Currently, there's no shrinker program...that functionality was built directly into the product.

The database really isn't going to get much smaller, but I'd also expect it to stay around that size unless you drastically scaled up.  In my little test environment (one SEPM, one site, three clients), I'm looking at a little over 700 MB of disk space consumed.

While some could argue that this is excessive, given how much information is stored in the database, I don't find it bad at all.  Coupled with the extremely cheap cost for storage space, I think it's just fine.

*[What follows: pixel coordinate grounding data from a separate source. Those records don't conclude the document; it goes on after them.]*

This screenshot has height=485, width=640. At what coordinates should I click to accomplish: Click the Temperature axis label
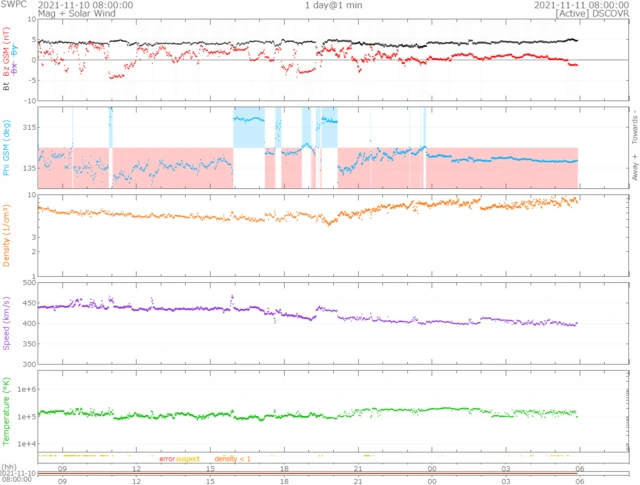click(7, 408)
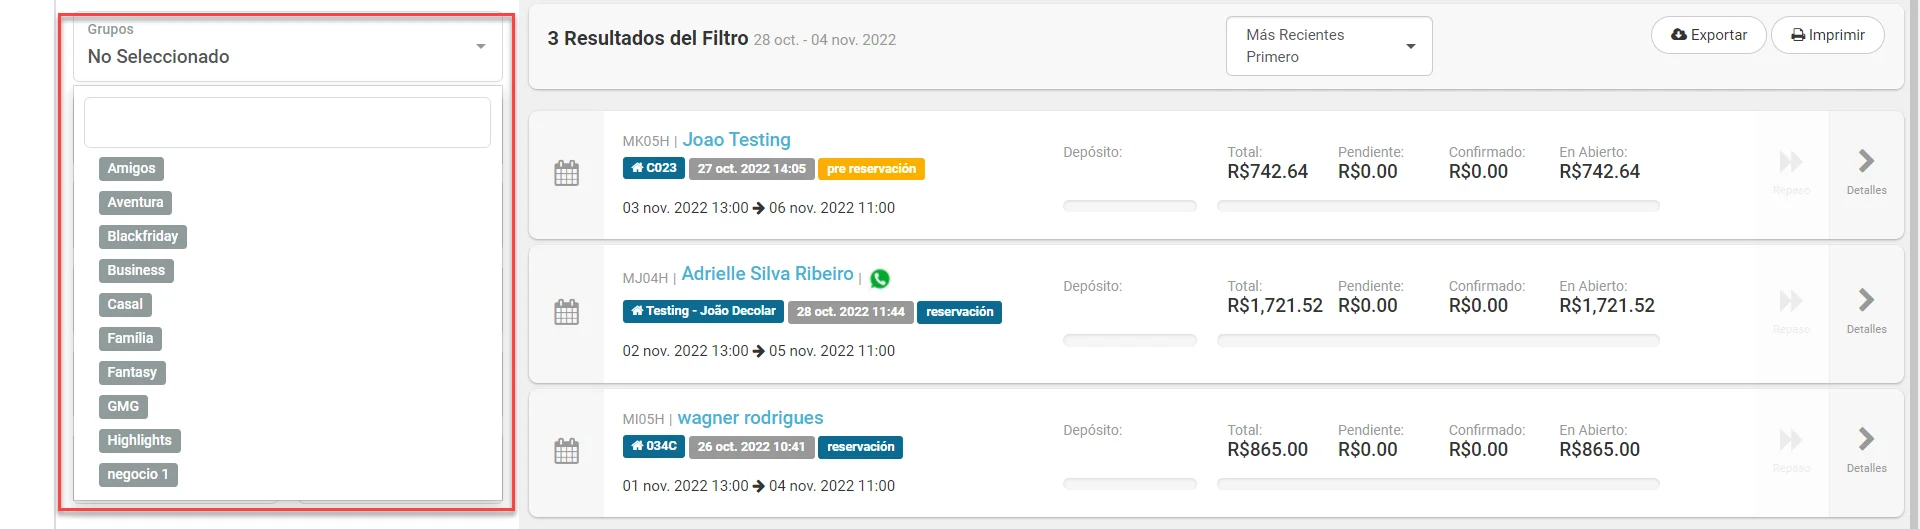This screenshot has height=529, width=1920.
Task: Open the Más Recientes Primero sort dropdown
Action: [x=1329, y=46]
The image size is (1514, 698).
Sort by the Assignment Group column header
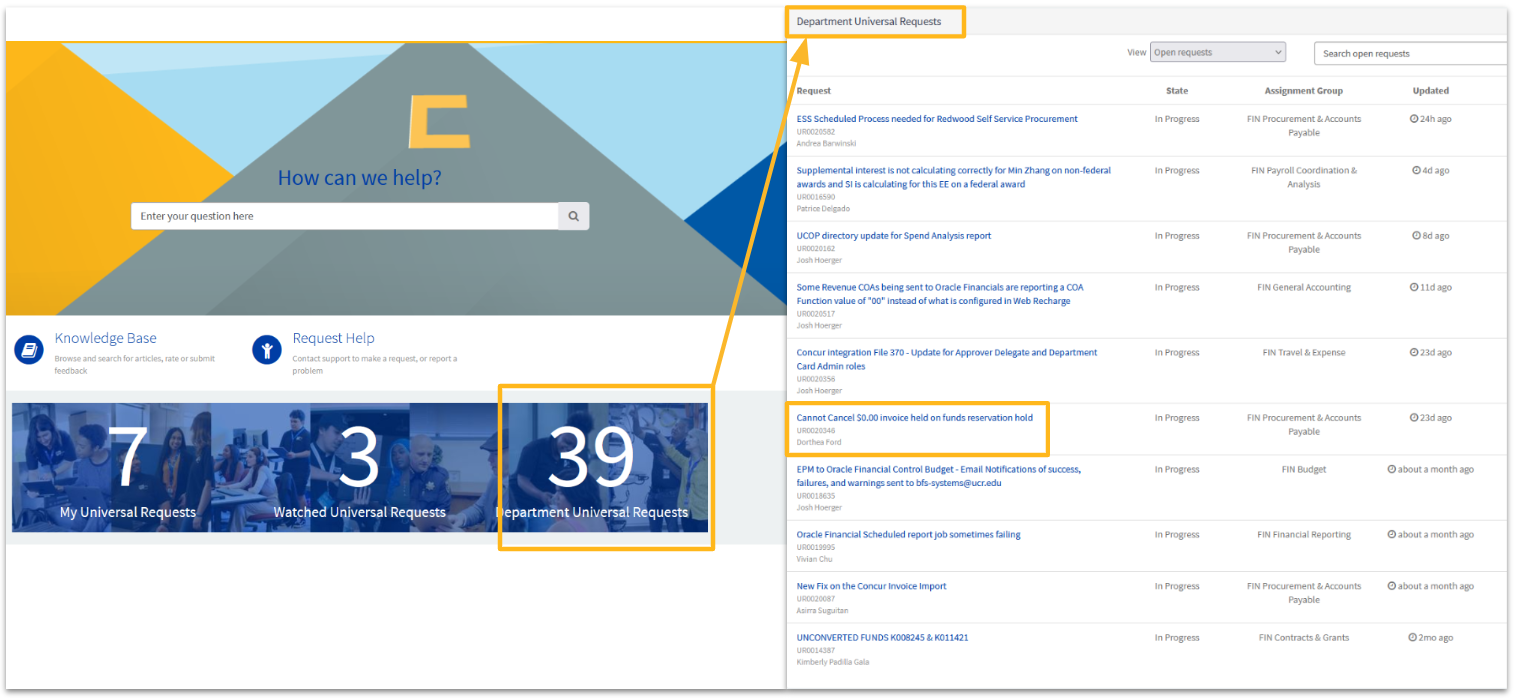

You can, as always, make a suggestion on the Ideas page for a way to slim down the DB (either manually or automatically)...but I have the utmost confidence that Development is constantly looking for ways to slim down the database while maintaining the same features and logging.

P_K_'s picture

There is a Tool called DBunlod it used to work with MR2 i have not tried that with MR3 or MR4

Title: 'How to shrink the embedded database using the Dbunload tool'
Document ID: 2008022616103648
> Web URL: http://service1.symantec.com/support/ent-security.nsf/docid/2008022616103648?Open&seg=ent

I don't think that with 1.5 Gb with 100 clients is big

On my test machine with 1 SEPM  and 1 Client  723 Mbs with embeded database

MCT MCSE-2012 Symantec Technical Specialist (SCTS)

Ghent's picture

Hi, there are a few options you could set to potentially reduce the size of your database -- but I agree with chris_delay, I wouldn't be too concerned about a 1.5 GB DB if it's not growing indefinitely.

But if you'd like, here are a few things you can do.
1) Reduce the amount of logs stored in the database
Logs are one source of the databases large size. They can be configure on the following screen.
Admin --> Servers --> (Local Site) --> Edit Site Properties --> Log Settings
Here you can set the max number of log entries and max number of days. A log expires when either of the conditions are hit.
So if you set Control Log Limit to 5,000 entries / 30 days. Then the logs will expire if there are more than 5000, or if they are 30+ days old.

2) Increase the DB maintenance
You can set the DB maintenance to run more often under:
Admin --> Servers --> (Local Site) --> Edit Site Properties --> Database

3) Remove old client packages
You can remove old client packages from the database. Be aware, although this saves room in the DB, it can incur additional bandwidth. Here's how it works. When you use the "Auto-Upgrade" feature, (located under Clients --> Install Packages, or by using "Upgrade Groups with Package under Admin --> Install Packages), if the server has both the clients old packages, plus the clients new package, it can create a delta file that is much smaller than the original package. It then sends this delta file to all the clients instead of the original package. But if you delete the old client packages from the database, this delta can not be created and the whole package is sent down, which means lots of network traffic, depending on how many clients you are upgrading.
If you don't have any old clients (like MR3 or MR4), then it's safe to delete these old packages. If you are still planning to upgrade old clients, you may want to keep them around for a while.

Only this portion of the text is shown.